Single-use plastic, the ticking time bomb




It is everywhere: in food, cars, phones, and now it is coming to a body of water near you.

Single use plastic is not a problem that can be thrown away. It will stick around for thousands of years, as it does not degrade like other materials. 

“We are producing over 300 million tons of plastic every year, 50% of which is for single-use purposes – utilized for just a few moments, but on the planet for at least several hundred years,” according toc International, a nonprofit organization raising awareness about plastic pollution.

This plastic apocalypse is coming. It can be found in other places than just the environment. 

Plastic has now been found in humans. 

“Microfibers and other plastic microparticles are increasingly being documented in human tissues,” as reported by a 2019 report by the Center for International Environmental Law.

The Great Lakes have not escaped the wrath of plastic hungry consumers. 

Researchers found that nearly 10,000 metric tons — or 22 million pounds — of plastic debris enter the Great Lakes every year from the United States and Canada,” found the Rochester Institute of Technology.

The question is how does plastic get into the Great Lakes? “It usually comes from nearby sources, such as sewer pipes carrying refuse that’s been washed into street drains, washing machines that send microfibers into city treatment systems, and windblown litter from beachgoers or lakeside neighborhoods,” OnEarth’s Midwest correspondent Susan Cosier said.

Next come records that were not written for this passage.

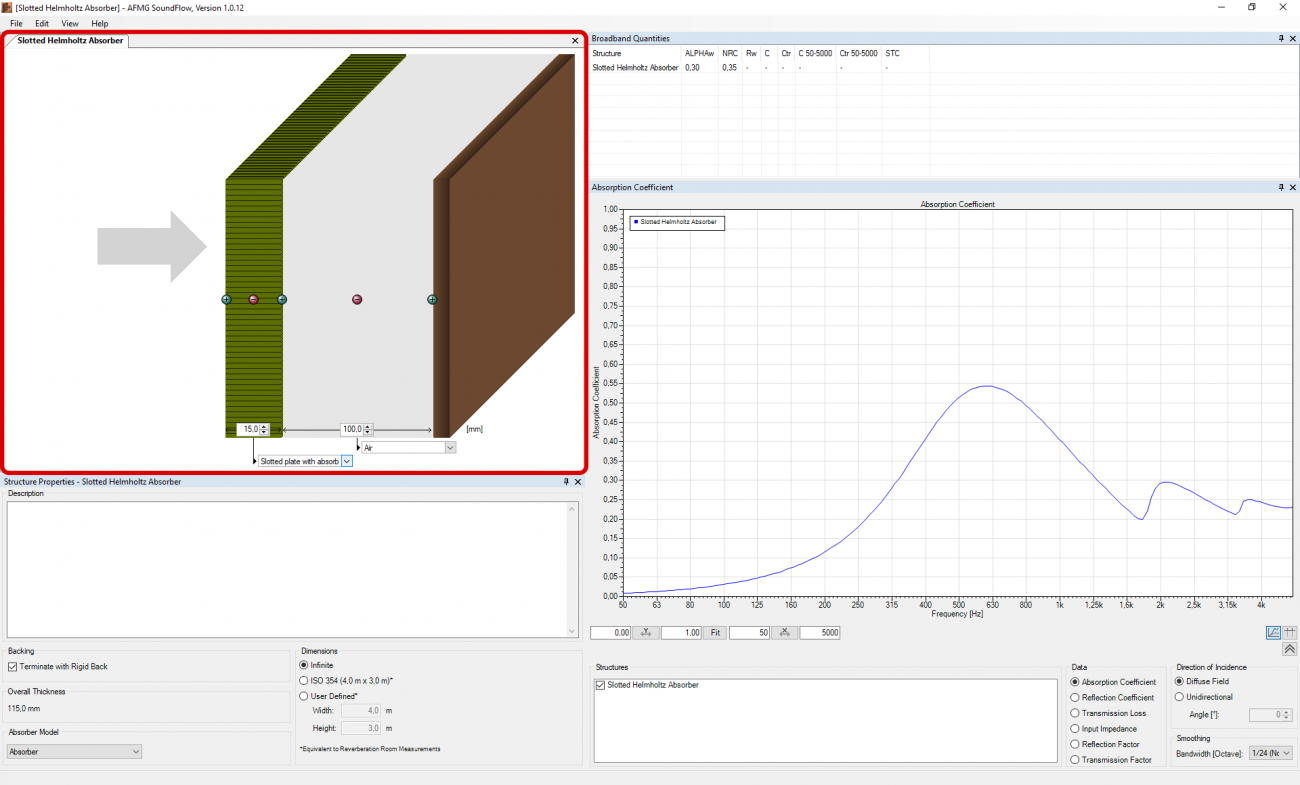Click the Description text area

pos(292,569)
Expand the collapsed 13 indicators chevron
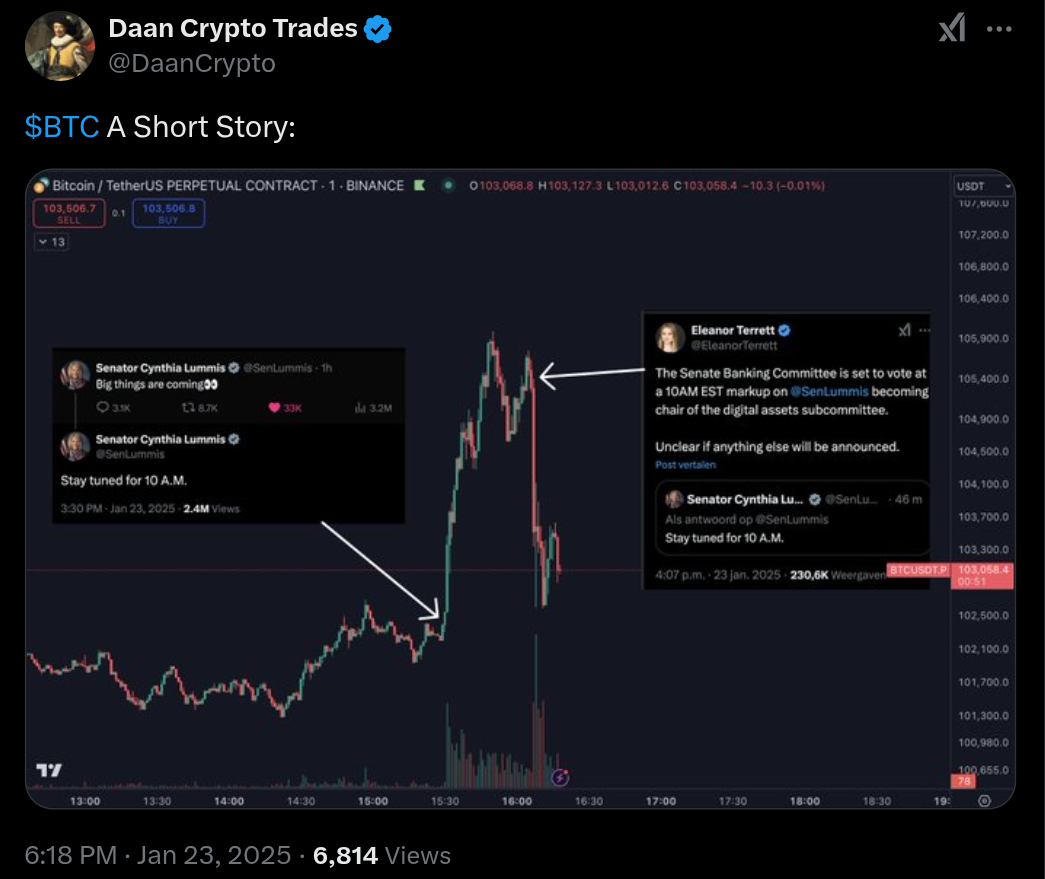The image size is (1045, 879). click(x=50, y=242)
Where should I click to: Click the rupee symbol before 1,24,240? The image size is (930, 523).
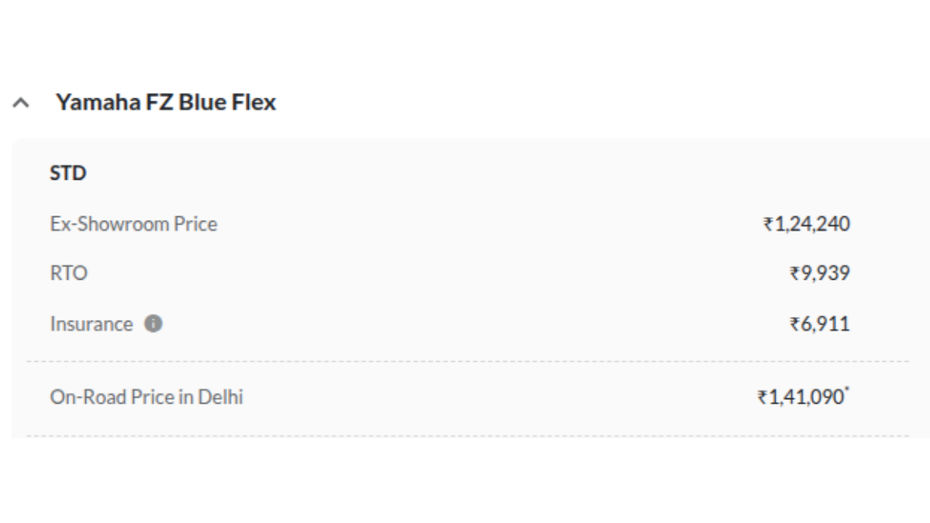pos(768,224)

No longer a simple problem of plastic bottles on the side of the road, the long lasting effects of discarded plastic in the environment are detrimental. Plastic sticks around.

Ignorance has been, and still is, a contributing factor in this growing issue far beyond aesthetics. In reality, that is just the beginning of the problem. As plastic seeps into the environment, animals start to mistake it for food and eat it. 

This is a real problem: dead animals stuffed full of plastic. 

That is not even where it stops. Humans eat the animals that ate the plastic. 

“As for the impact of plastic debris on human health, the ruling paradigm is that in the ocean environment zooplankton eat plastics, fish eat zooplankton, humans eat fish, and thus plastic is a threat to human health,” according to a National Institutes of Health in a 2017 article.

That water ends up on our store shelves. A 2018 study by Fredonia State University of New York found that “93% of bottled water showed some sign of microplastic contamination.”